Open AccessConstruction of a disulfide‐stabilized diabody against fibroblast growth factor‐2 and the inhibition activity in targeting breast cancer
Author(s) -
Cai Yaxiong,
Zhang Jinxia,
Lao Xuejun,
Jiang Haowu,
Yu Yunfei,
Deng Yanrui,
Zhong Jiangchuan,
Liang Yiye,
Xiong Likuan,
Deng Ning
Publication year - 2016
Publication title -
cancer science
Language(s) - English
Resource type - Journals
SCImago Journal Rank - 2.035
H-Index - 141
eISSN - 1349-7006
pISSN - 1347-9032
DOI - 10.1111/cas.12981
Subject(s) - chemistry , lymphangiogenesis , fibroblast growth factor , angiogenesis , cancer research , antibody , microbiology and biotechnology , cancer , metastasis , receptor , biochemistry , immunology , medicine , biology
Fibroblast growth factor‐2 ( FGF ‐2) is one of the most important angiogenic factors to promote tumor growth, progression and metastasis. Neutralizing antibodies against FGF ‐2 may suppress the growth of tumor cells by blocking the FGF ‐2 signaling pathway. In this study, a disulfide‐stabilized diabody (ds‐Diabody) that specifically targets FGF ‐2 was designed. Compared to its parent antibody, the introduction of disulphide bonds in the diabody could significantly increase the stability of ds‐Diabody and maintain its antigen binding activity. The ds‐Diabody against FGF ‐2 could effectively inhibit the tube formation and migration of vascular endothelial cells and block the proliferation and invasion of human breast cancer cells.
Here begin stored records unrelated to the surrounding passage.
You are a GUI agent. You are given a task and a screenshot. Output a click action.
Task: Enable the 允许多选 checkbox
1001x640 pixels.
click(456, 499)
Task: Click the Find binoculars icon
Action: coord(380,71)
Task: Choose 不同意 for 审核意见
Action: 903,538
In the mouse model of breast cancer xenograft tumors, the ds‐Diabody against FGF ‐2 could significantly inhibit the growth of tumor cells. Moreover, the densities of microvessels stained with CD 31 and lymphatic vessels stained with LYVE 1 in tumors showed a significant decrease following treatment with the ds‐Diabody against FGF ‐2. Our data indicated that the ds‐Diabody against FGF ‐2 could inhibit tumor angiogenesis, lymphangiogenesis and tumor growth.